**Jobs**
1. In the Stages API text, what is the default value of minsize for batches?
2. Please revise everything in the Stages API text from "items() async" down to "they get available.", putting "generator" in place of "iterator".

Raises: ValueError: When a stage instance is specified more than once.

pulpcore.plugin.stages.Stage()

The base class for all Stages API stages.

To make a stage, inherit from this class and implement :meth:run on the subclass.

run() async

The coroutine that is run as part of this stage.

Returns:

  • The coroutine that runs this stage.

items() async

Asynchronous iterator yielding items of [DeclarativeContent][] from self._in_q.

The iterator will get instances of [DeclarativeContent][] one by one as they get available.

Yields:

  • An instance of [DeclarativeContent][]

Examples:

Used in stages to get d_content instances one by one from self._in_q::

class MyStage(Stage):
    async def run(self):
        async for d_content in self.items():
            # process declarative content
            await self.put(d_content)

batches(minsize=500) async

Asynchronous iterator yielding batches of [DeclarativeContent][] from self._in_q.

The iterator will try to get as many instances of [DeclarativeContent][] as possible without blocking, but at least minsize instances.

Parameters:

  • minsize (int, default: 500 ) –

    The minimum batch size to yield (unless it is the final batch)

**Supplied data**
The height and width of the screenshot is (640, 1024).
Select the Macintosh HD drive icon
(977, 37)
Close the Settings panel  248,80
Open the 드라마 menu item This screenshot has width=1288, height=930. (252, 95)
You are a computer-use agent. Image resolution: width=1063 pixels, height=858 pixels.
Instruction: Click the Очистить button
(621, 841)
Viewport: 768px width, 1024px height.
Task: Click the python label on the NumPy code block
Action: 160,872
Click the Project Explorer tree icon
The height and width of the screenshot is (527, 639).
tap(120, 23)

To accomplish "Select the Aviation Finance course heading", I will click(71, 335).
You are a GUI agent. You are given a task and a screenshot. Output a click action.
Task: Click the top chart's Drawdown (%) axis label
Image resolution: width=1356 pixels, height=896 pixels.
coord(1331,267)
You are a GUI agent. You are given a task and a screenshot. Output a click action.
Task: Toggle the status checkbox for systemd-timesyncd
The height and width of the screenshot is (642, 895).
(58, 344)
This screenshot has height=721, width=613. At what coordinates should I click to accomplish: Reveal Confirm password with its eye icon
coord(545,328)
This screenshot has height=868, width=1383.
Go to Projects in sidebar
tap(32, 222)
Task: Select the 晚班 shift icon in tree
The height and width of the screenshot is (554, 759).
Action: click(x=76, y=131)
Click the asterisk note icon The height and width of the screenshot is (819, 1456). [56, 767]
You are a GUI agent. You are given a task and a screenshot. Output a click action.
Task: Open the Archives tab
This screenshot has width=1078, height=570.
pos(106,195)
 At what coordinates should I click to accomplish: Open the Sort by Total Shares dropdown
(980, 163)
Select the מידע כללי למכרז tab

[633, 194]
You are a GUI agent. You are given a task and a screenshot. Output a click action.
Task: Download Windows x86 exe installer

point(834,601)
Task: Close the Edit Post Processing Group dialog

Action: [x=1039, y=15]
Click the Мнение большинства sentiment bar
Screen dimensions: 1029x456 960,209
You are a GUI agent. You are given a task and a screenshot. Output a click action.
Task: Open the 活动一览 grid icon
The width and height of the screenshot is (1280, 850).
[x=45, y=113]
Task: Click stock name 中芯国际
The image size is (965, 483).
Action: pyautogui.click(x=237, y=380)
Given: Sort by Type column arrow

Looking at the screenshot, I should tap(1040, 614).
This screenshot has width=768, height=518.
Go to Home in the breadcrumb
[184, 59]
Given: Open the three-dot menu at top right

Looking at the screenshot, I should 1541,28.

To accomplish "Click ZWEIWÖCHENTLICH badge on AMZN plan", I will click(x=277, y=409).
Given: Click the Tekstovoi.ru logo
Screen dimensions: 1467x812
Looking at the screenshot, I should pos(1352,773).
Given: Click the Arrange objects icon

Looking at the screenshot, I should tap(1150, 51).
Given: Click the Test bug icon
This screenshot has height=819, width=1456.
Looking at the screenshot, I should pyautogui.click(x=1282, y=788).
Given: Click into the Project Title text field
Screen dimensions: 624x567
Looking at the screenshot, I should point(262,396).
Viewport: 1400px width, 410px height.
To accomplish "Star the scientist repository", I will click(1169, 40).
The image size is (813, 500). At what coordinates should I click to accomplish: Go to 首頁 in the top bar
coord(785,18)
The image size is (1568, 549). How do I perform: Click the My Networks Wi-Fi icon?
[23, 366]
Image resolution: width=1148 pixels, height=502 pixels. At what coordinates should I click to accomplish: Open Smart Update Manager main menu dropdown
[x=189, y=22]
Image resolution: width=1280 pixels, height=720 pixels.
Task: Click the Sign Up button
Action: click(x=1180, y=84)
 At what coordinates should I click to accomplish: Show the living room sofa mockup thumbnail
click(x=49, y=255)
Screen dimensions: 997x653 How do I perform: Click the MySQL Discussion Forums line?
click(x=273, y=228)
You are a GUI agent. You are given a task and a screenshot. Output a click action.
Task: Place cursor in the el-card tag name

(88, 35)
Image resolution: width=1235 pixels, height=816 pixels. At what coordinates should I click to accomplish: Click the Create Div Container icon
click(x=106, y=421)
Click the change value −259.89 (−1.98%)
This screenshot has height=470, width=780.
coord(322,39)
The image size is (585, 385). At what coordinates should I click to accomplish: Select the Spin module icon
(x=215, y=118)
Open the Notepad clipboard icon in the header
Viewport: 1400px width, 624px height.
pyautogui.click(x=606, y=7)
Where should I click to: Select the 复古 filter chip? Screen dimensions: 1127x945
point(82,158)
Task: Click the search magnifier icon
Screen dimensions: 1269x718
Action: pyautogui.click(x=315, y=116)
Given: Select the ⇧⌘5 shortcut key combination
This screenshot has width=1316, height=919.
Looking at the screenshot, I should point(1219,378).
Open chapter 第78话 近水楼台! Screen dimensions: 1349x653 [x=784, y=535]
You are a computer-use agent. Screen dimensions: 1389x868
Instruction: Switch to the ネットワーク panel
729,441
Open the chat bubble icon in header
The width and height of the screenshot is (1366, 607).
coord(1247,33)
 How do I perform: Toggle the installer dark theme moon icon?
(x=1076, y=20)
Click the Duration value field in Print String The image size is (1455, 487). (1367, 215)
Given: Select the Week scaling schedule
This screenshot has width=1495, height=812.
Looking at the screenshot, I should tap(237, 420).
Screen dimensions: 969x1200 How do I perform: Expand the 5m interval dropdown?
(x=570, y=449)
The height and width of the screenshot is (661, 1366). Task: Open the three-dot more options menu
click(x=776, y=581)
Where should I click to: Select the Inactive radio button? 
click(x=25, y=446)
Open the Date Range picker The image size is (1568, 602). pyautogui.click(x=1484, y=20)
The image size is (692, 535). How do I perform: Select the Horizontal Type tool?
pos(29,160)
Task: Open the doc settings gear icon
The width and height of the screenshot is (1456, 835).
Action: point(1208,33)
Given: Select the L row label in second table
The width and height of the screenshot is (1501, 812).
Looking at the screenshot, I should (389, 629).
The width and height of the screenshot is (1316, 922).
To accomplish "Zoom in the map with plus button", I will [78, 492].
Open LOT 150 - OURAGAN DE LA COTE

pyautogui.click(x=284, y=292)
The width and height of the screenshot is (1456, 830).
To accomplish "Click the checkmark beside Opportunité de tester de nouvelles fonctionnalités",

**Task responses**
1. 500

2.
items() async

Asynchronous generator yielding items of [DeclarativeContent][] from self._in_q.

The generator will get instances of [DeclarativeContent][] one by one as they get available.